**Records for this task:**
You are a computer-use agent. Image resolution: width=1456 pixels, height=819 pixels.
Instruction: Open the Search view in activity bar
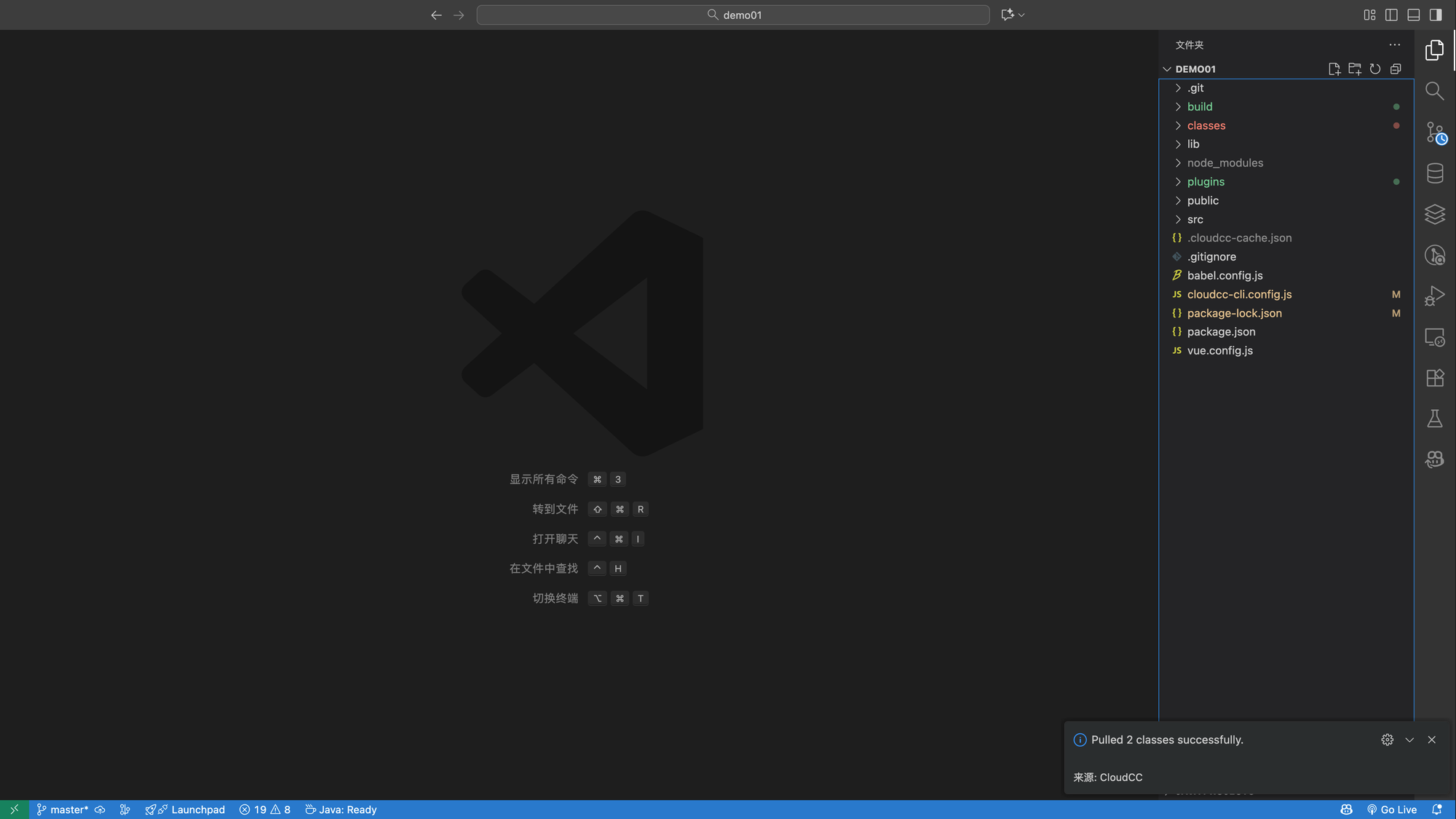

==

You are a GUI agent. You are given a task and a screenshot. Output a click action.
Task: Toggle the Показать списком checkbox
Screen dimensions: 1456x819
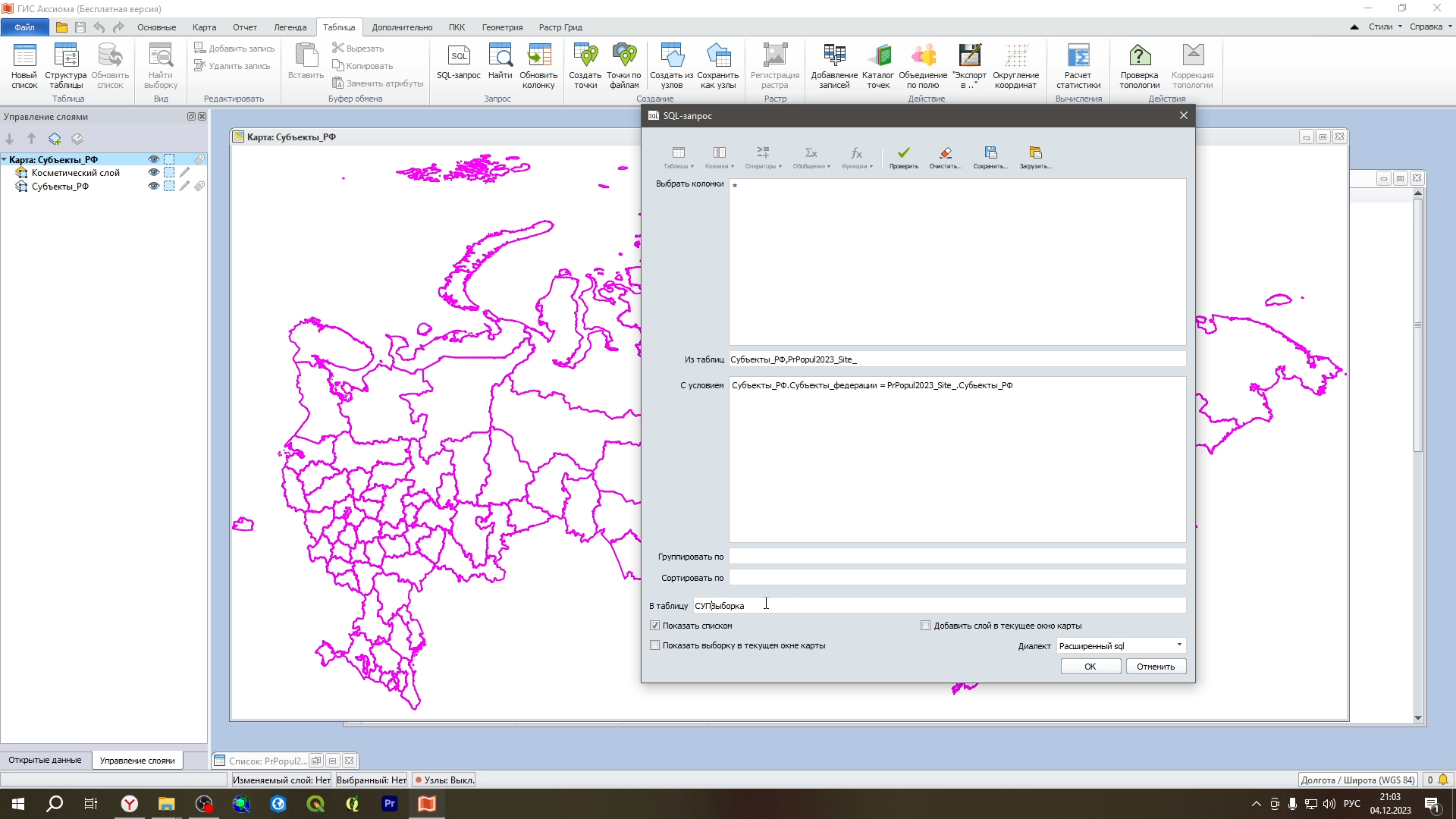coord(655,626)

**What to produce:**
Each line with "agent" in it must be identified and copied from the material.

**Answer to this exercise:**
You are a computer-use agent. Image resolution: width=1456 pixels, height=819 pixels.
You are a GUI agent. You are given a task and a screenshot. Output a click action.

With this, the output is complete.